Pero los discípulos aún pensaban que el reinado de Cristo es una autoridad política y mundana, esperaban que Cristo el Mesías, en su momento, gobernaría al pueblo de Israel. Así que Juan y Santiago pidieron una porción en esta autoridad. Los otros diez se enojaron con ellos, no porque tenían una visión óptima de la misión de Cristo, sino porque los dos hermanos lo habían pedido sólo para sí mismos, sin los otros diez. Cristo aclara qué es la esencia de su reinado, cómo se ejerce su autoridad, y por cuál medio se logra obtener: «¿Pueden beber la copa que Yo voy a beber, o ser bautizados con el bautismo con que Yo voy a ser bautizado?» Les instruye, y a nosotros también, que el trono de su gloria es logrado por la cruz. Ellos contestaron positivamente, «si podemos» sin entender lo que estaban diciendo; lo que les importaba era conseguir aquella gloria mundana, de cualquier manera.
En aquel momento Cristo les respondió: «La copa... sí, la beberán ... pero sentarse a mi diestra o a mi izquierda no es cosa mía el concederlo, sino que es para quienes está preparado.» En verdad, Cristo no pretendía reducir su carga divina del juicio, -pues Él es el que «vendrá segunda ves... a juzgar a los vivos y a los muertos» como confesamos en el credo-, sino enseñarles que ha encarnado y ha venido al mundo no para repartir porciones en el Reino sino para mostrar cómo se conquista este Reino, pues está preparado para quienes saben conquistarlo.
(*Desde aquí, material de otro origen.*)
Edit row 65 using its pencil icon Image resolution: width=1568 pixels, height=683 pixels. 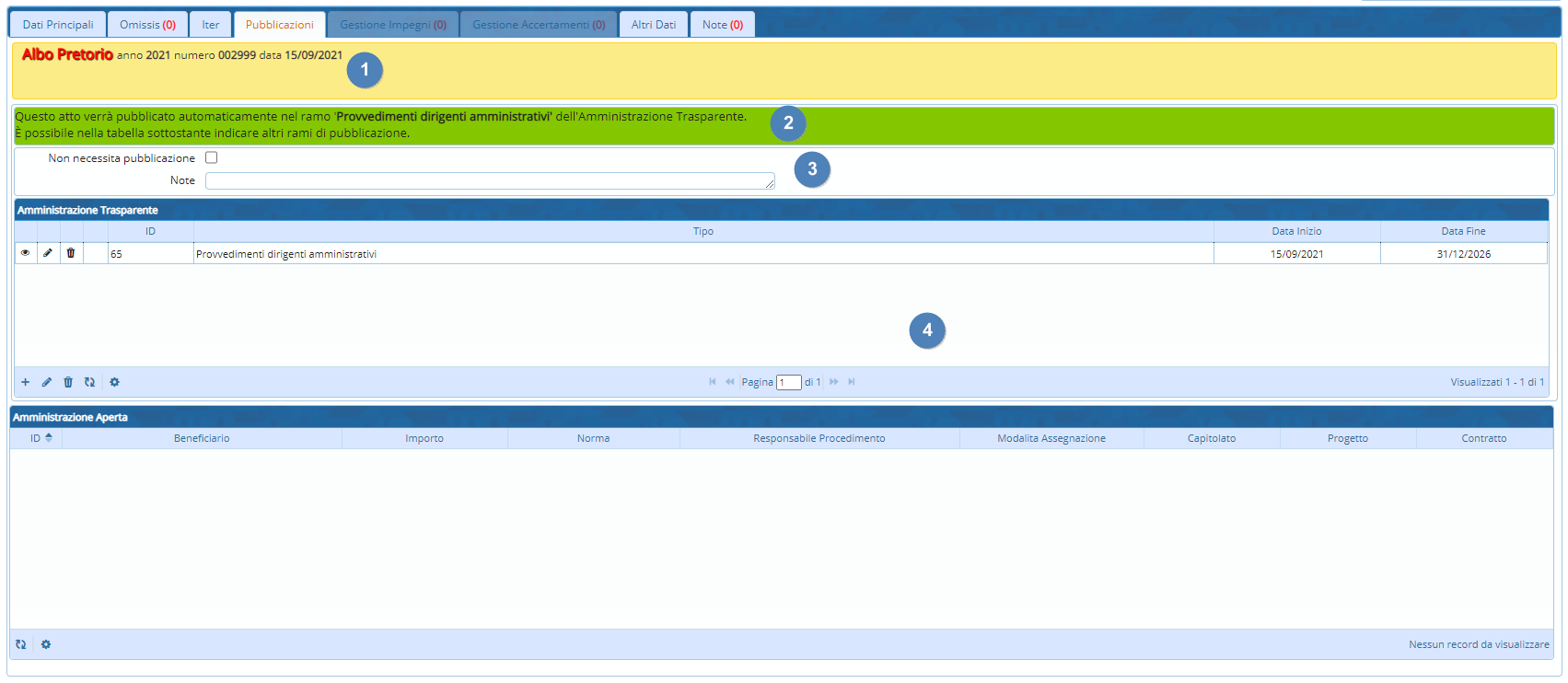(x=48, y=253)
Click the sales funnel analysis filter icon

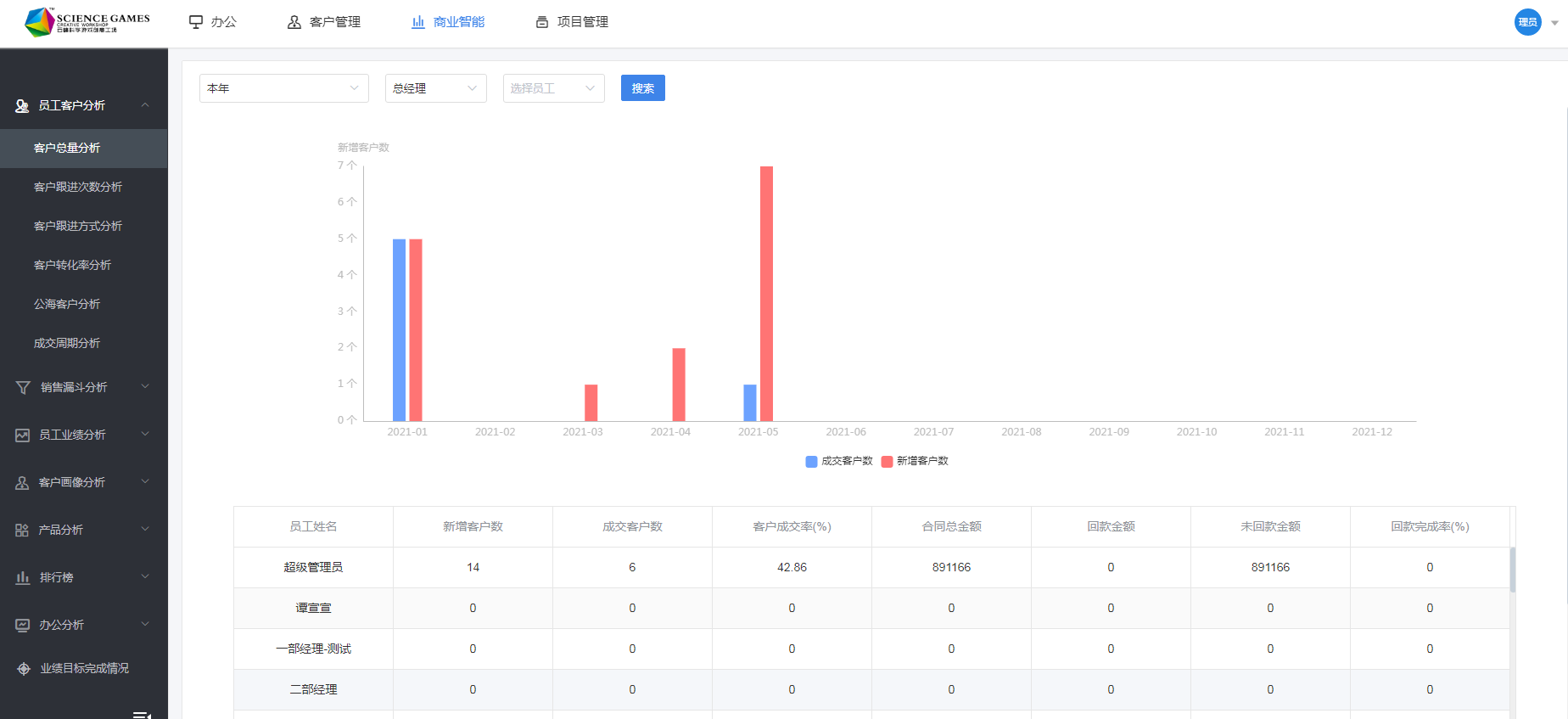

Estos conquistadores, continua Cristo, no son de los jefes de las naciones que «las oprimen con su poder», sino los grandes quienes, por la cruz, se vuelven servidores; los nobles quienes, por el amor divino, lavan los pies de los demás; los fuertes quienes ven a Cristo en el rostro de los débiles. ¡Cuán lejos está el pensamiento de Cristo del correspondiente a la civilización de este mundo!, el que, un día, lo había comprendido dijo: «efectivamente, siendo libre de todos, me he hecho esclavo de todos para ganar a los más que pueda.» (1Cor.9,19).